Podiceps discors Temporal range: Piacenzian PreꞒ Ꞓ O S D C P T J K Pg N ↓

Scientific classification
- Domain: Eukaryota
- Kingdom: Animalia
- Phylum: Chordata
- Class: Aves
- Order: Podicipediformes
- Family: Podicipedidae
- Genus: Podiceps
- Species: †P. discors
- Binomial name: †Podiceps discors Murray, 1967

= Podiceps discors =

- Authority: Murray, 1967

Extinct species of grebe

Podiceps discors is an extinct species of grebe from the Upper Pliocene of western North America. It was similar to the black-necked grebe.

==History==
The specimens were collected in the summer of 1951 from Kansas, United States by Claude W. Hibbard and the species was named in 1967 by Bertram G. Murray. The species name "discors" refers to how different it is from other members of Podiceps.

==Description==
The holotype (UMMP 29079) is a complete left tarsometatarsus, which is comparable in size to tarsometatarsi of the black-necked grebe and of the females of the horned grebe (P. auritus). It differs from them by its internal condyle is not internally flared, and the head is small relative to the length of the bone. Further when viewed at the medial perspective, the tarsometatarsus of P. discors is not as long or it is directed so far anteriorly as seen in other species of the genus. Additional material has been found in Idaho which represent a complete femur (UMMP 52423), an almost complete carpometacarpus (UMMP 49653), three coracoids (UMMP 49590, UMMP 52277, and UMMP 52585), two scapulae (UMMP 45289 and UMMP 49589) and two distal end fragments of two tibiotarsi (UMMP 52432 and 52448). They are all similar to those of the same bone elements in the black-necked grebe with some overlap, though the bones are more slender in form by comparison.

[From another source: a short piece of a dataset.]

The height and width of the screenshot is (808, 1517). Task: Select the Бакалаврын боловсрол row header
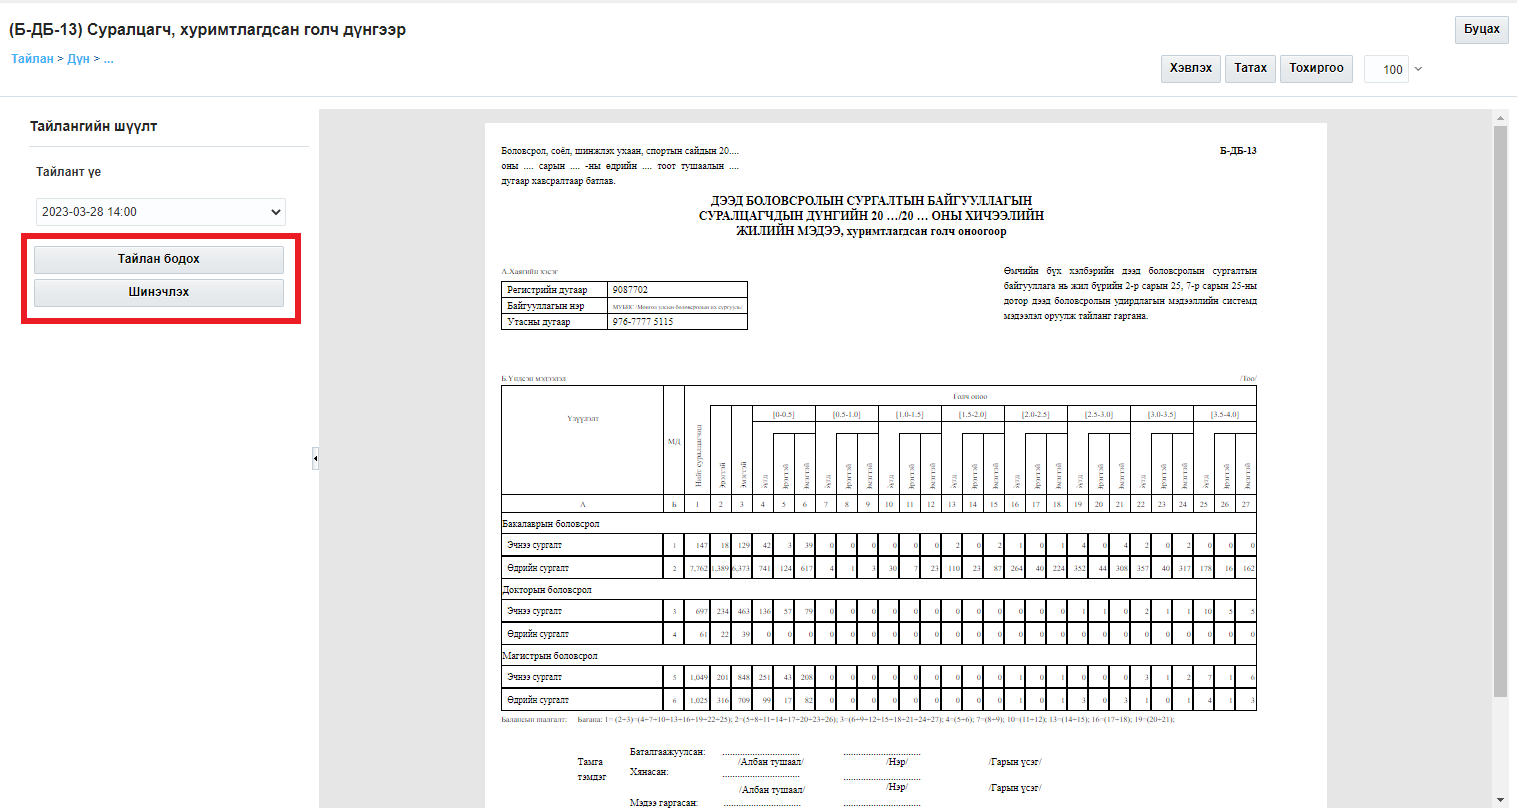click(551, 524)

A femur from California (SDSNH 23836) has been recovered that is identical to UMMP 52423.

==Paleobiology==
P. discors remains have been found in three formations, the Rexroad Formation, Glenns Ferry Formation and the San Diego Formation, all dating to the Piacenzian. This suggests this species was widely distributed in western North America which would have been similar to the range of the black-necked grebe.